___ ТЕКСТ БЕСЕДЫ
01.09.2022

Пять лет выступлений в Польше, легальных, полулегальных

Пять лет выступлений в Польше, легальных, полулегальных

Беседа Натальи Горбаневской с Яцеком Качмарским

 

…а еще точнее было бы сказать — беседы . Пару раз я брала у Яцека интервью (для «Контакта», для радио «Свобода»), а еще чаще мы разговаривали просто так: перед концертом, в антракте, после концерта, а то и просто в гостях у Яцека и Инки. Яцек совсем еще молодой — ему нет и 26 лет, — а выглядит еще моложе. Вероятно, стесняясь чрезмерно юного вида, он и отрастил себе теперь бородку, которая этот юный вид еще больше подчеркивает. Но, когда он поет, забываешь, юн он, не юн, — перед тобой зрелый поэт и фантастический исполнитель (настолько фантастический, что почти каждый раз у меня впечатление: ну, так потрясающе, как сегодня, Яцек еще не пел!). Вот уже второй год Яцек на Западе. Оказался он здесь, выехав на гастроли во Францию, где его и застало 13 декабря. Он пел во многих странах Европы, выпустил две пластинки, только что вернулся из большой гастрольной поездки по Америке. В июне издательство парижской «Культуры» выпускает книгу его песен. На мой взгляд, Яцек очень «вырос» на Западе, но растет он от того корня, который окреп в Польше. Как все это для него началось?

Наталья Горбаневская: Как это началось, Яцек? Как ты начал писать, петь, выступать?

Яцек Качмарский: Чем хороша песня, в особенности та, что французы называют chanson de texte, песня, главный смысл которой в тексте, а не в мелодии (мелодия может быть банальной или вообще заимствованной), — тем, что она в независимой культуре «эффективнее» всего: безумно простая техника и немедленная реакция слушателей. Спеть песню для двух десятков людей на встрече в «салоне» КОРа, или на лекции «Летучего университета», или даже на чьих-нибудь именинах, при том что существуют магнитофоны, — это сразу становится общественным феноменом. О себе я могу сказать, что выбрал песню потому, что мне необходима немедленная реакция. Когда я пою, еще не кончил петь, а уже знаю, чтó об этой песне думают слушатели. Для меня это стимул работать дальше.

Это о том, что привлекло тебя к песне. А что сделало тебя таким, какой ты есть? Ты ведь резко отличаешься от большинства польских певцов, даже не слишком схожих между собой, с ярко выраженными индивидуальностями, но имеющих нечто общее? Откуда ты идешь?

Не знаю точно: я ведь себе не биограф. Думаю, что главная заслуга в том, какой я есть, — моей семьи. Родители мои — оба художники, мама к тому же — искусствовед, преподаватель. Они учились живописи в Советском Союзе. Помню, что у нас в семье довольно рано появились записи неподцензурных песен, а воспитывался я в сфере уважения и надежды по отношению к оппозиции в СССР. В 1974 г. я вживую услышал Высоцкого, которого уже знал и любил по кассетам. Я думаю, что вообще связь с русской мелодикой — это главное, что отличает меня от других польских певцов. У нас чаще ориентируются на американских певцов — типа Леонарда Коэна, и моя «русская» или, точнее говоря, славянская мелодика оказалась новой. Но русскую традицию я стремился соединить с традицией польской романтической поэзии. Отсюда, видимо, и тот сплав, который стал специфически моим.
______
___ ПЕРЕЧЕНЬ СТРОК
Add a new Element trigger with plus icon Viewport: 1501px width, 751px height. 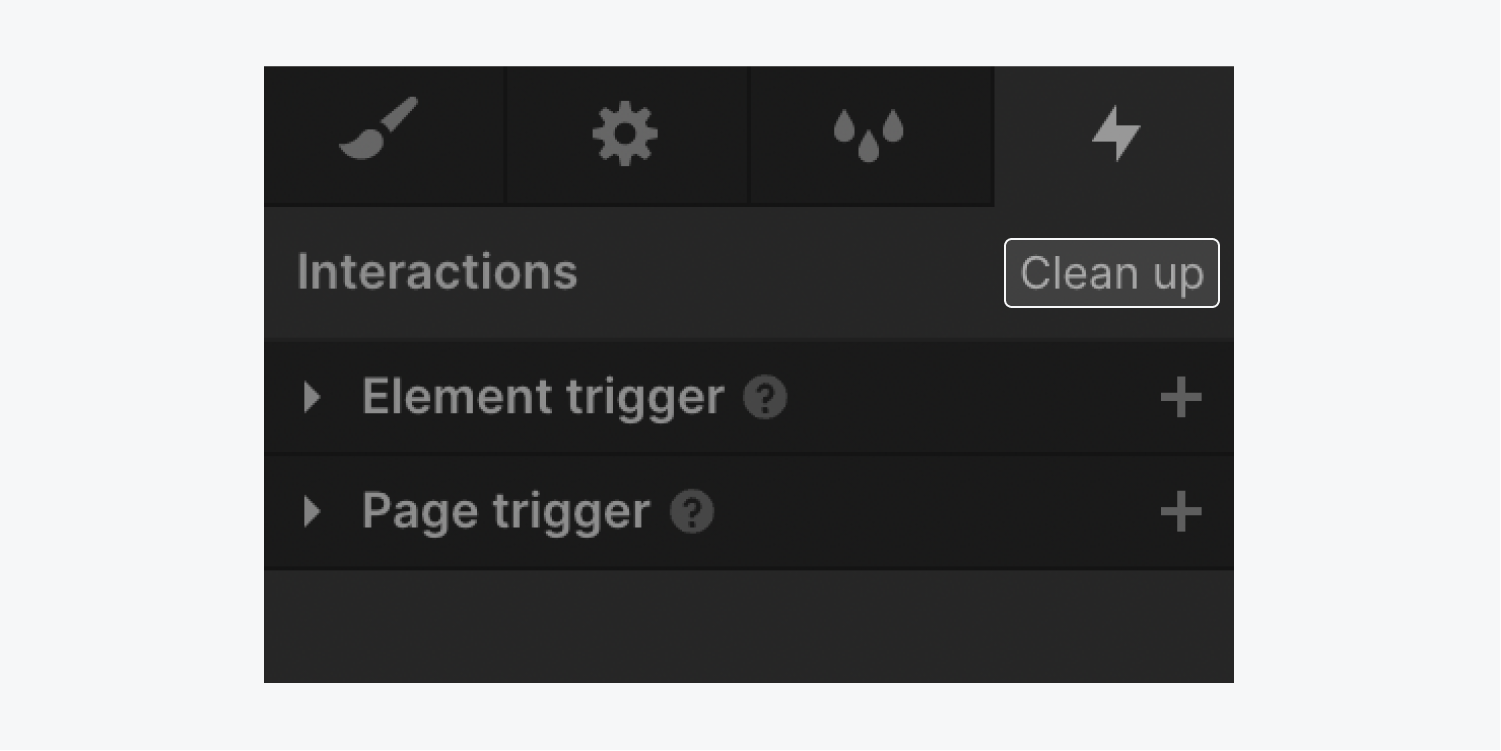click(x=1183, y=398)
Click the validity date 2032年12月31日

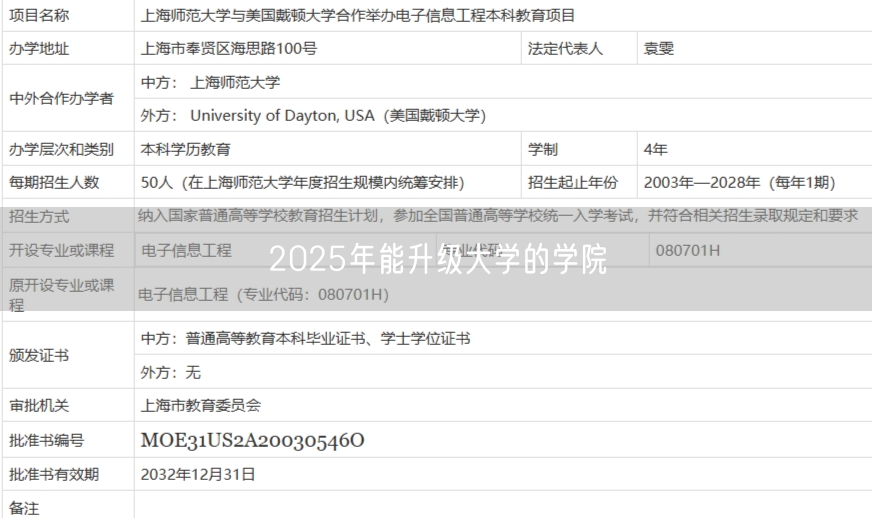click(198, 474)
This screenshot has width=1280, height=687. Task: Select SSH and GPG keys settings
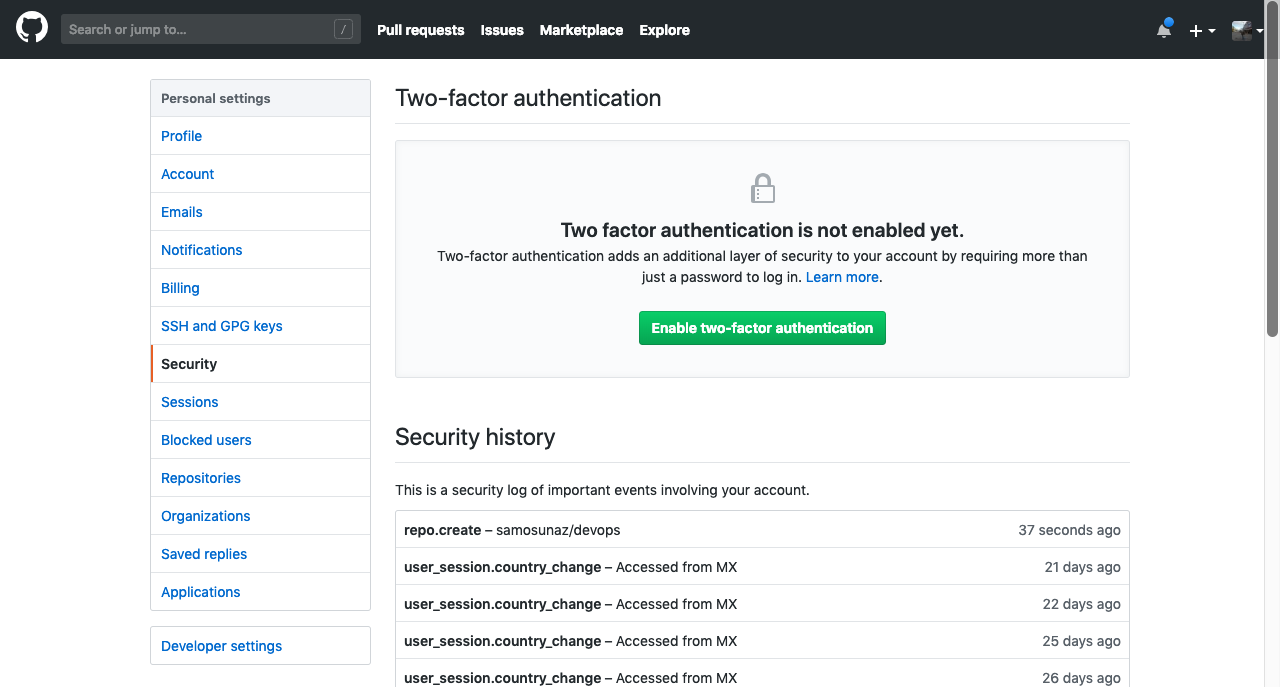[221, 326]
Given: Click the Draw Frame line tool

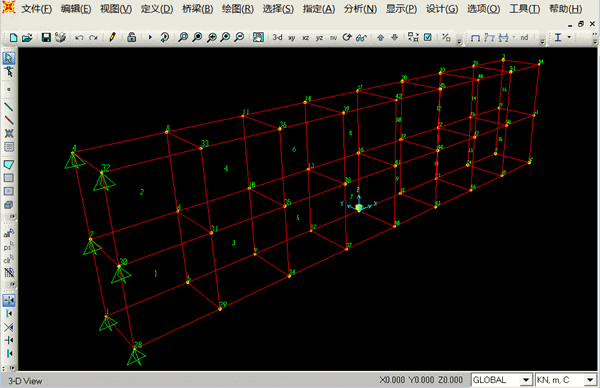Looking at the screenshot, I should coord(8,107).
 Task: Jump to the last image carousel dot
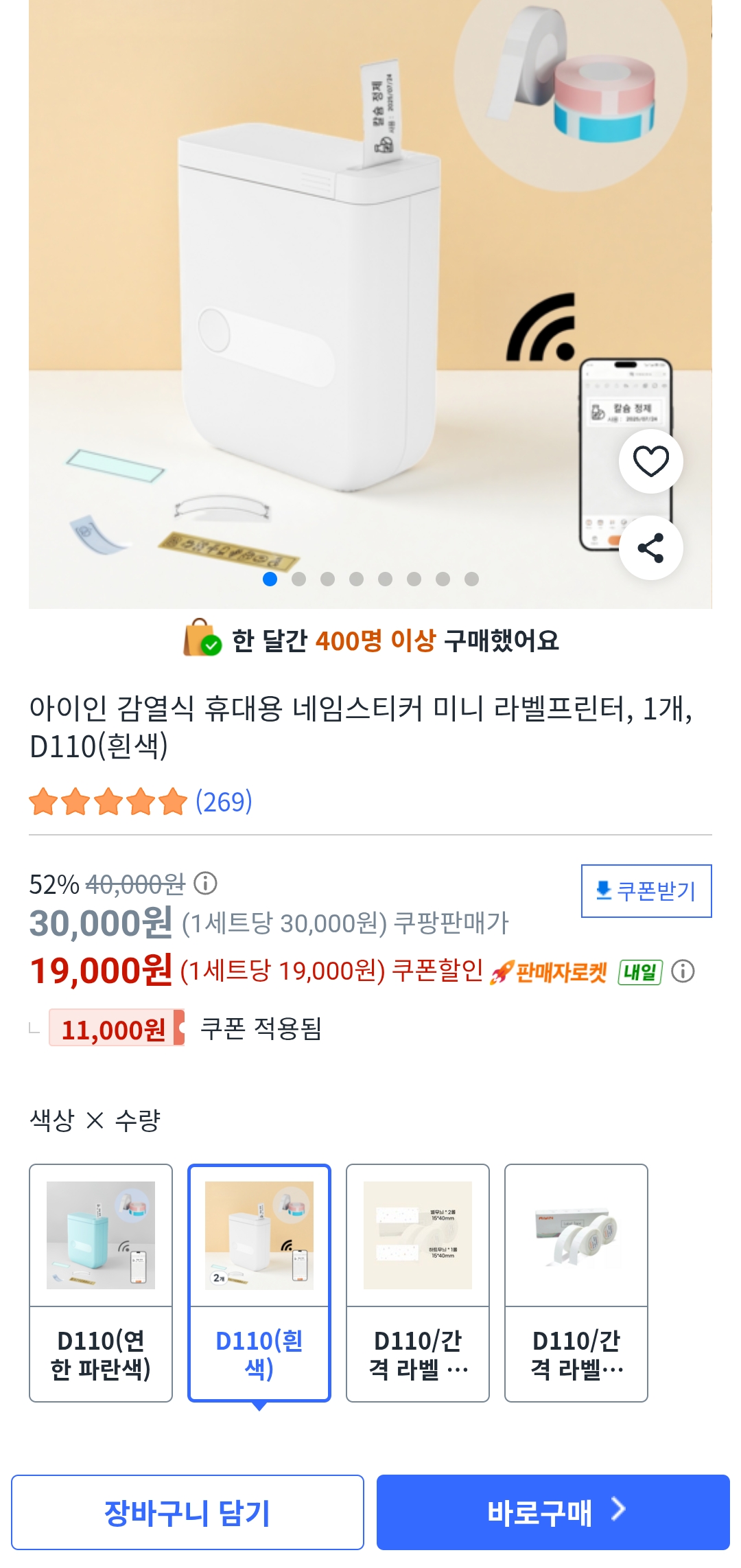point(471,579)
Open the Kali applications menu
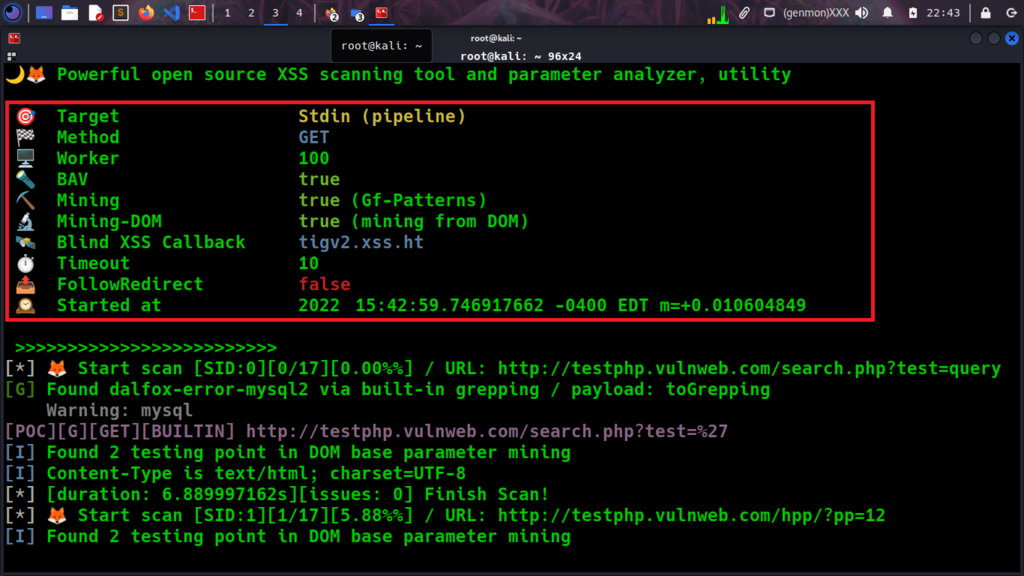Image resolution: width=1024 pixels, height=576 pixels. (12, 13)
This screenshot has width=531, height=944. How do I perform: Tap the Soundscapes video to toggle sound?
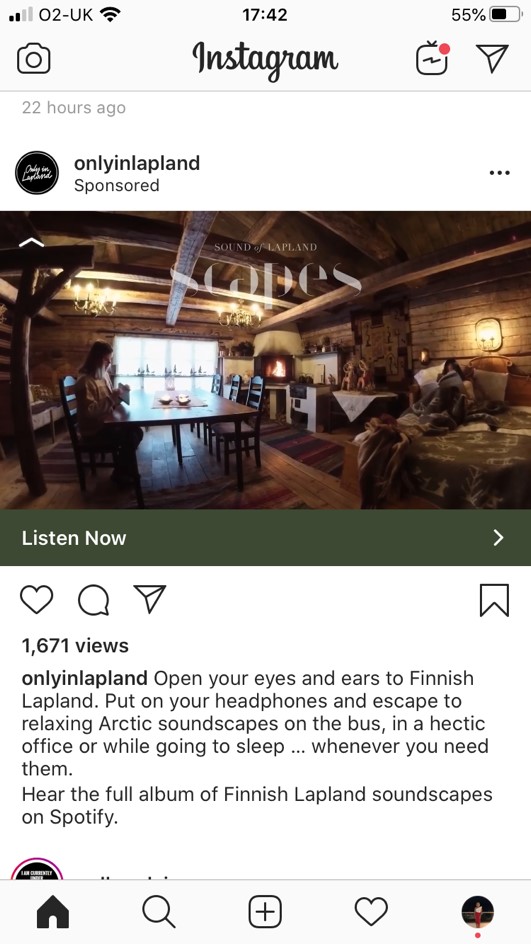point(266,360)
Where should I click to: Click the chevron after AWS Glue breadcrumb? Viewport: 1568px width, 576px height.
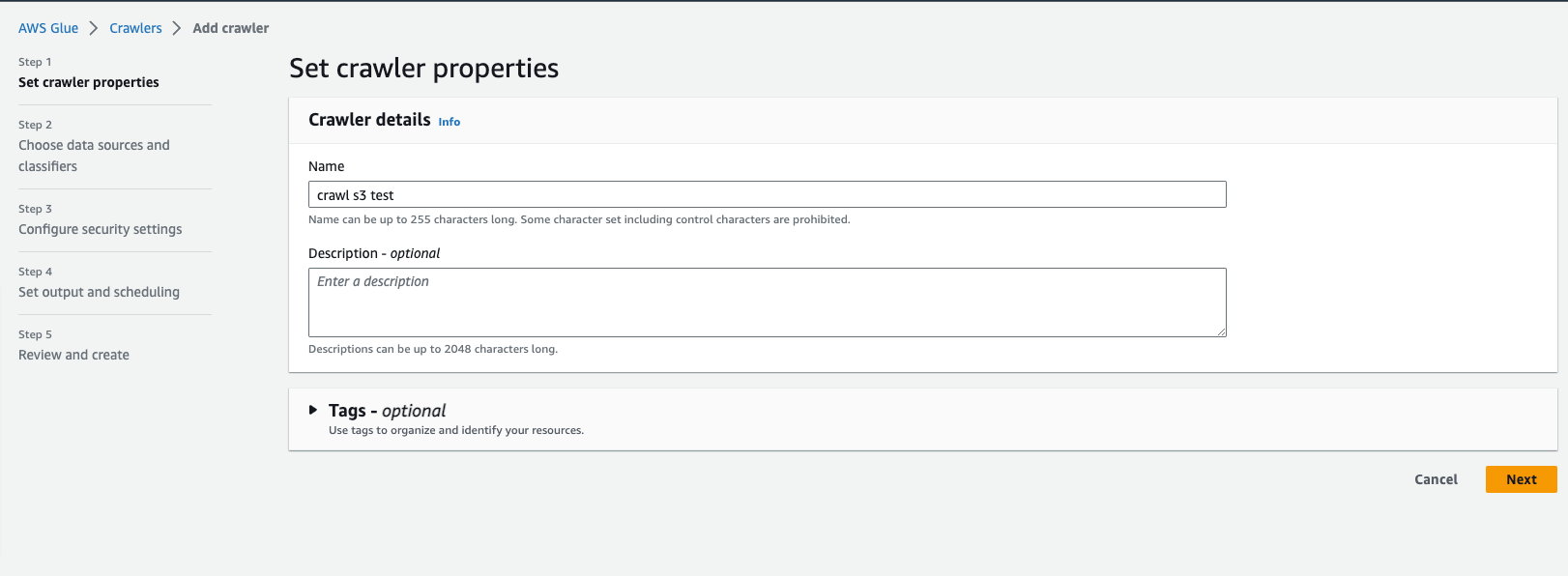[x=94, y=28]
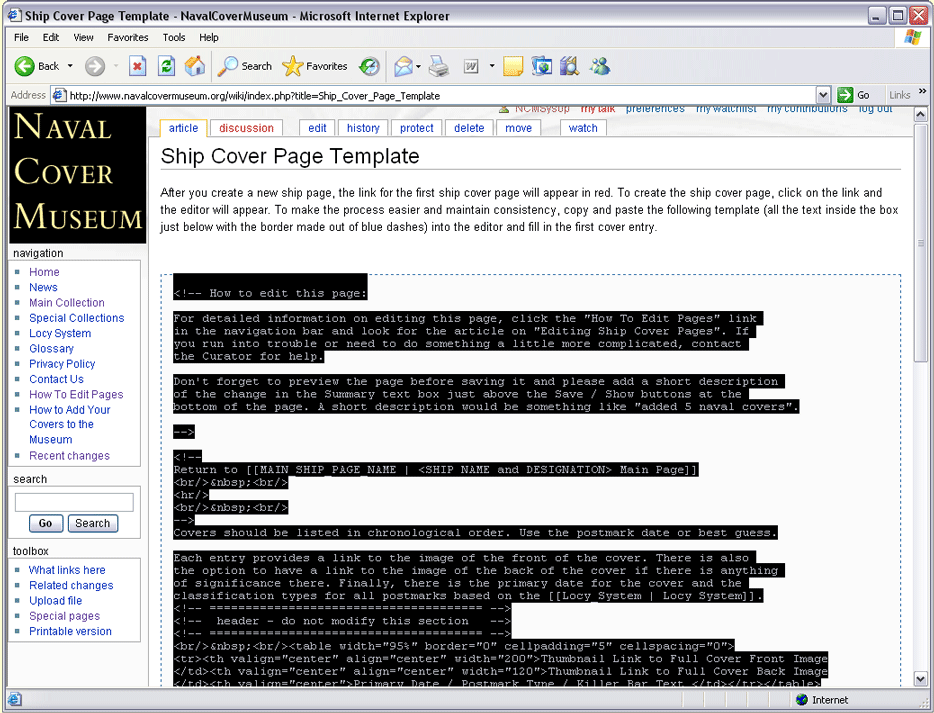
Task: Expand the address bar dropdown arrow
Action: click(x=823, y=95)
______
• СУТЬ ЗАДАНИЯ: В каком году, по словам Качмарского в беседе, он услышал Высоцкого вживую? Строки взяты из другого источника.

• ПРАВИЛЬНЫЙ ОТВЕТ: В 1974 году.